From what country to fetch the Grants originally I know not. Some make the names Suene, Allan, &c., indications of a Norwegian extraction. Others make the surname, Grande, of French original. These two may be compounded by fetching them from Norway into Normandy in France, and thence into Britain with William the Norman Conqueror. But, if we allow them a Scottish origin, the name will bear us out. For, in the Irish, Grant signifies Gray or Hoary. And one tribe of the Grants is called Keran, or Kiaran, much the same with Gray or Grant.

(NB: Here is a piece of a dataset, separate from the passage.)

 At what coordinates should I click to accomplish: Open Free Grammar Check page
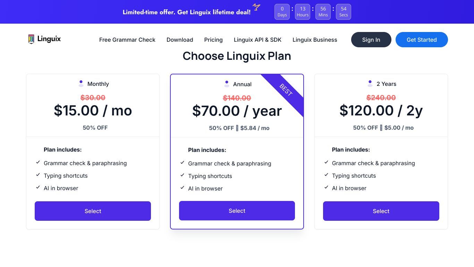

But in this I determine nothing.

Not to carry up their antiquity (as an inexact and unchronological Tree of the family doth) to Woden the Heathen, their descendants can be traced back 500 years, with strong presumptions of a much higher antiquity. (1) In an Agreement betwixt the Bishop of Moray and Bisset of Lovat, anno 1268, "Robertus do Grant vicecomes de Inverness" is witness (Chart. Mor.). (2) Joannes de Grant was one of those Barons, with Radulphus his brother, whom King Edward I sent prisoners from Berwick to London, anno 1296. They were not liberate till 30th July 1297 when they were obliged to engage to serve King Edward abroad "contra quoscunque inimicos d. d. Regis" (Rym., vol. ii., p. 776). (3) Robertus de Grant is one of the Barons in Ragman`s Roll (Prynne, vol. iii, p. 657) about anno 1300, and the author of the Remarks on that Roll calleth him the ancestor of the family of Grant (Nisb. Herald, vol. ii, Remarks on Ragman`s Roll, p. 35). (4) John de Grant was one of the commanders in the battle of Halidonhill, anno 1333; and, anno 1359, the same gentleman, with Sir Robert Erskine and Norman Lesly, were ambassadors to the Court of France to renew the ancient league (Abercr. Hist. Folio, vol. ii., p. 124); and (5) Robert Grant, Esq., was much in favour with King Robert II; and in 1381 was one of those Barons among whom were distributed 50,000 crowns of gold, remitted from France to animate the Scots to invade England (Rym.). Men of such distinction and eminence in those early ages are an undeniable historical presumption, that the Name and Clan were, even in these days, numerous, powerful, and much respected.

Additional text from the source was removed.